Dying is something I look forward with more excitement every day/year/hour. Thinking about dying has become an eccentric hobby. I think about it at least once every hour; half the time a suicidal thought hosting one of those episodes.

It's been nearly two decades since I've considered performing the deed. The world is full of too many assholes needing to be outshined and dethroned by my spectacular bastard ways; I'd be committing a disservice to the universe by decomposing the sweet six feet under (Vive Six Feet Under!) despite the delight of being rid of God's crotch rot that is humankind.

When I think of dying these days, I think about the the techniques, the amounts of pain to be endured; even about my chances of survival that will hopefully manifest itself merely as long term suffering before imminent death.

Music doesn't play a role in these morbid visions (Vive Sepultura!!), but certain albums and songs make themselves known at the most essential moments in your life. One of those albums happened to be Staind's major label debut Dysfunction.

The grim overtone of the album immediately sparked a sonic rapport with me despite my mediocre reception to the music, but it was Aaron Lewis' honest, downtrodden lyrics that gripped me coldly, kicked me in the face, and had me knitting yarn nooses like they were holiday stockings.

Four songs especially:

Just Go - My relationships with my parents has never been what society would accept as "normal;" yet, I can't help but consider generations of joyful meatbags sitting together and consuming mounds of food without a single liquor bottle cracked over someone's skull "normal." Still, this song extends beyond them and into my immediate family and even some of my so-called friends. I've been betrayed and abandoned by both family and friends before; it will happen again. People come and go. At least now my primary concern will be to ensure that all of my borrowed belongings have been retrieved.

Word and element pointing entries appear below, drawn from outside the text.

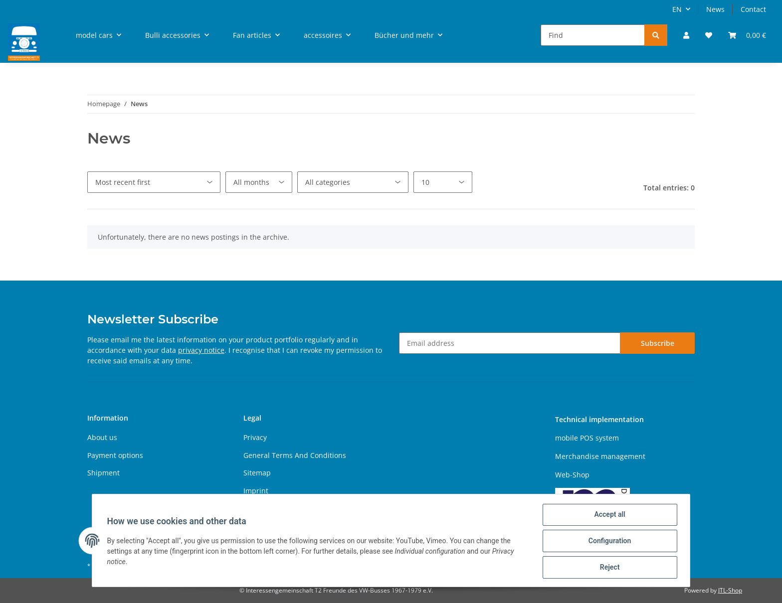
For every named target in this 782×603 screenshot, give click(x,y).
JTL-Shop (730, 590)
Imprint (255, 490)
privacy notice (201, 350)
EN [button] (677, 9)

The death nail I imagine while hearing this song now is using an industrial clamp to steady a hunting knife so I may lunge at it, allowing it to stab me in the center of my neck. The blade needs to be long enough for the blade's tip to perforate straight through the nape of my neck.

Home - The album was released during the time I was involved in the greatest relationship I'd ever experienced. To this day, I know that if I only have one friend in the world, whether it's the woman I want to be with forever, or the dog dumb enough to stay by my side, I'll be just fine. And, eventually, I came back home and she was gone.

No twisted thoughts on this one. It just makes me miss being in love. It's difficulat and nearly trivial being a romantic with no one to romance; so, I focus on the macabre. It's humorous as Hades.

A Flat - When you do something amazing and no one is around to witness it, sometimes it's frustrating. I knew I was destined to do something amazing at a young age, but I never had any support because what I watned for my future wasn't what anybody else wanted for my future. According to the people I was supposed to trust and seek advice from, being twelve years old and writing your first novel is parallel to sitting in your room all day, being a lazy shit, and not doing a God damn thing. In regards to the friends that supposedly understand you, practicing an instrument three hours a day is nowhere near as important as getting loaded and telling dick jokes.

This song concocts an image of pasting glass shards on to strips of tape and wrapping those strips around my head so I may proceed to bash my skull against every hard surface in the room.

Me - With this tune, let me just say my fantasy is to carve a thin hole through a door to place a lengthy knife blade between; reinforce the knive's stability and strength with industrial adhesive, and slam that door as hard as possible, jamming that blade through my skull.

Too bad the best song of the entire album is the hidden track. And, too bad Staind went on to, you know, suck.